Most towns are finalizing plans for the last couple months of work before the cold weather finally sets in.
“It’s been steady progress,” Salem Selectmen’s Chairman Everett McBride Jr. said. “We’re pleased with what has been going on.”
Salem has had the most extensive road work in the region, with $4.6 million spent on road repairs and another $1.1 million being spent to repair bridges on Bluff Road and Providence Hill Road.
While the Providence Hill Road bridge remains on schedule, construction on the Bluff Road bridge is slightly delayed.
“The problem had something to do with the contractor, but it is only a couple weeks behind,” McBride said.
Also seeing some delays in construction is Windham. They don’t have the major projects that Salem has, but they are also a couple weeks behind when it comes to regular paving.
“The road agent has been busy with some other things in town,” Town Administrator David Sullivan said.
Sullivan said the town has been focused on drainage improvement at the recreation fields and on the rail trail this summer, but that was delayed due to weather. On Aug. 7, the town announced it would be seeking proposals for paving of 10 roads.

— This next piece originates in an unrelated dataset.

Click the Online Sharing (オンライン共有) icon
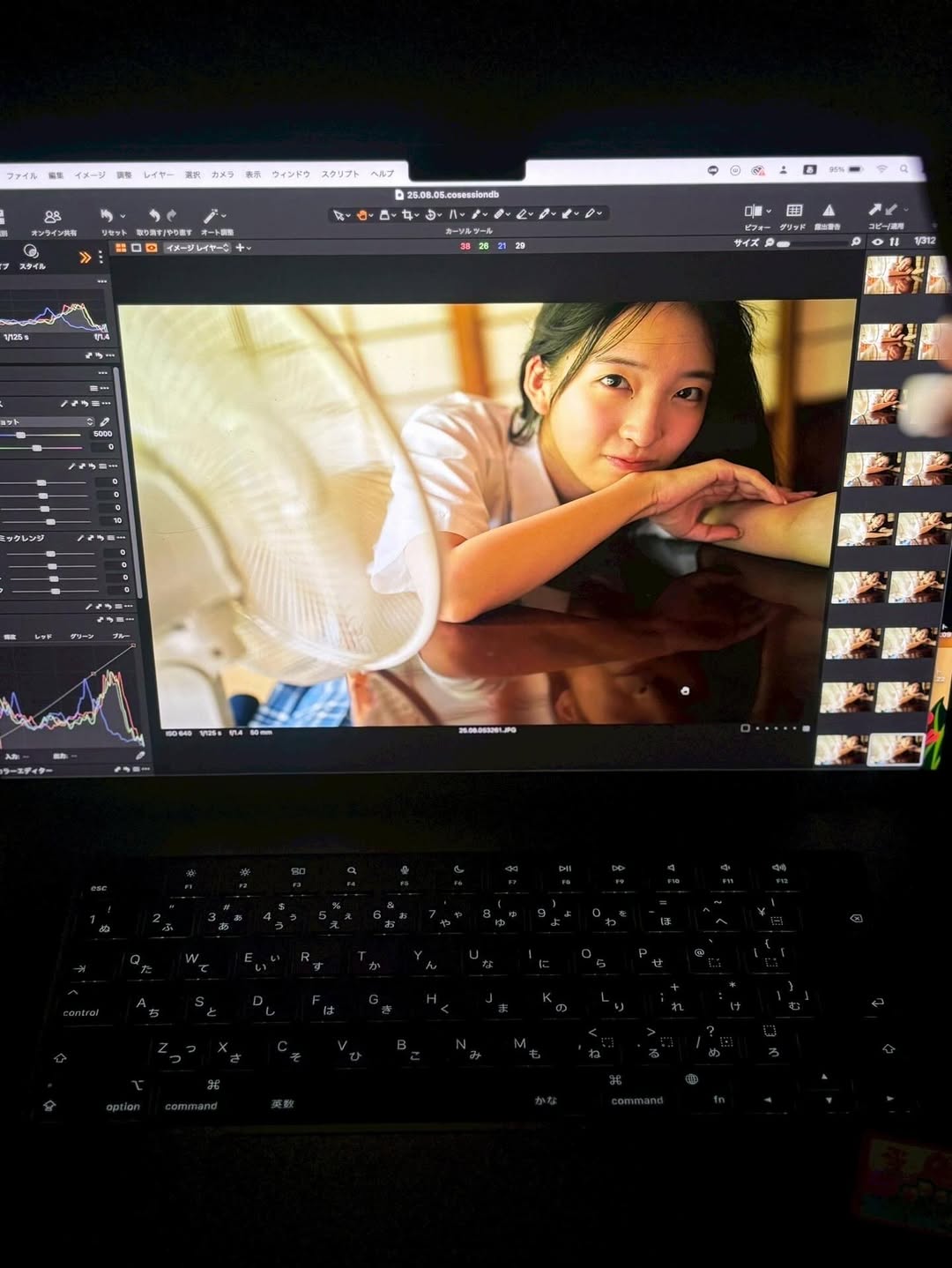Viewport: 952px width, 1268px height. (53, 217)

“Ideally, we would have put them out earlier,” Sullivan said. “But they are smaller roads and they aren’t complete reconstruction.”
Sullivan said Windham budgets around $300,000 for road construction.

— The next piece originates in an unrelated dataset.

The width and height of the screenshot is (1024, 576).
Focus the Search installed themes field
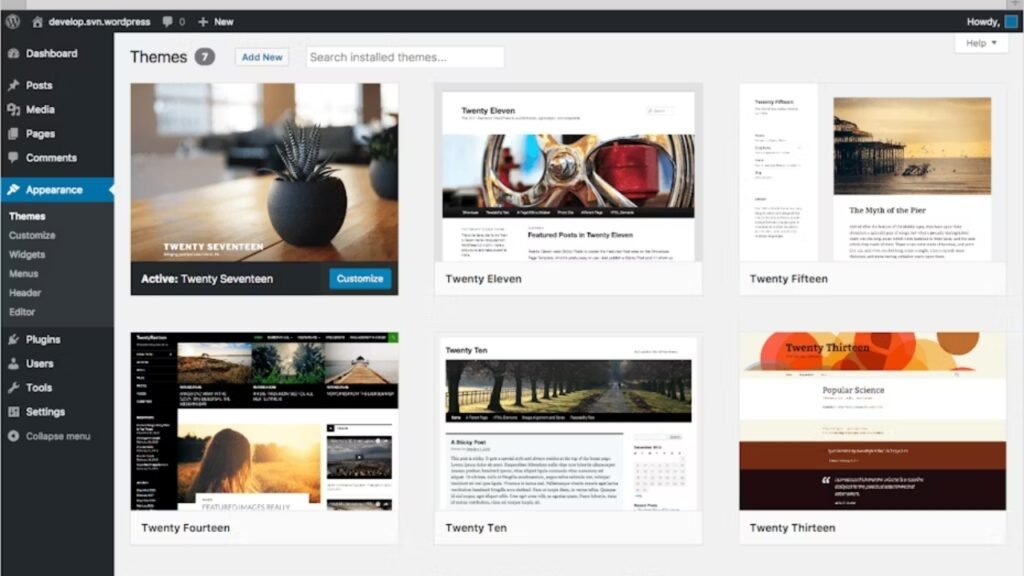pos(405,57)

But elsewhere, the majority of paving has already been done.
“We rebuilt some of Summit Drive and repaved Saw Mill Drive,” Atkinson road agent Ted Stewart said. “Those are all completed. We’re fortunate that they started early and stayed on budget.”
Stewart said Atkinson has a $350,000 budget for road repairs.
In Derry, they are in the middle of their annual summer roadway paving program.
“It’s been a productive season,” said Mike Fowler, Derry’s director of public works. “We don’t have a major road that we need to pave this year.”
On Sept. 3, work will begin to construct a new bridge and install sewage on Rockingham Road. The project is expected to be completed in December.
But there is still the wish that there was room to do more.
“There’s always more to be done,” Stewart said. “Some roads we could only do partially; in an ideal world, that wouldn’t have happened.”
In Pelham, Selectman’s Chairman Ed Gleason said officials couldn’t budget as much work as they would have liked.
“We were handed the default budget, so we are pretty much limited in what we can do.” Gleason said.
He said the big project going on in town is the twin roundabouts on Route 111A, which is a federally funded state project. He expects them to be completed in September.
But timelines are always subject to change, depending on the weather. Salem town engineer Robert Puff said the wet weather this summer has made some of his projects challenging.
“Anytime you have excessive amounts of rain, it causes things to go slower,” Puff said. “We have good contractors working and we’re doing the best to cope and adapt with all situations.”